● **WORKING DATA**
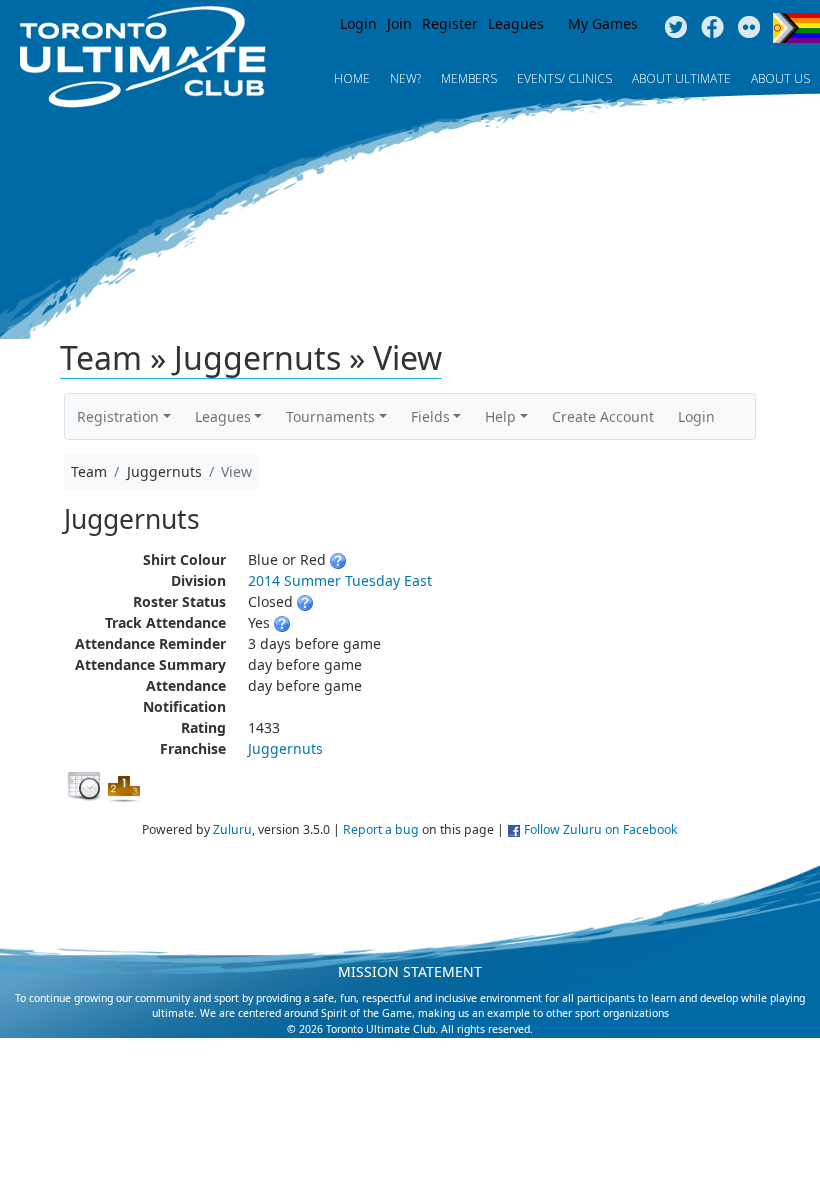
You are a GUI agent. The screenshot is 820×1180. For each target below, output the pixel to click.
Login (358, 23)
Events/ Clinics (564, 78)
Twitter (675, 28)
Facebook (712, 28)
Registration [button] (118, 416)
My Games (603, 23)
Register (450, 23)
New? (405, 78)
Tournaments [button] (330, 416)
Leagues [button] (223, 416)
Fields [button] (430, 416)
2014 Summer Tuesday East (340, 580)
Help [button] (500, 416)
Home (352, 78)
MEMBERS (469, 78)
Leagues (516, 23)
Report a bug (381, 829)
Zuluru (232, 829)
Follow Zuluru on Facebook (601, 829)
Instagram (749, 28)
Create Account (603, 416)
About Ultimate (681, 78)
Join (399, 23)
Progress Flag (796, 28)
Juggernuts (285, 748)
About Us (780, 78)
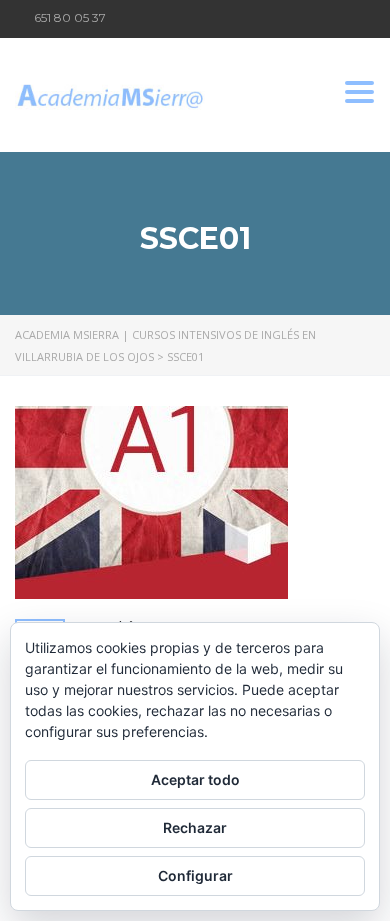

● **TASK BRIEF**
Using the data above, count the lines that hold the string "button". Report the number and nothing else.

● **EXERCISE RESULT**
5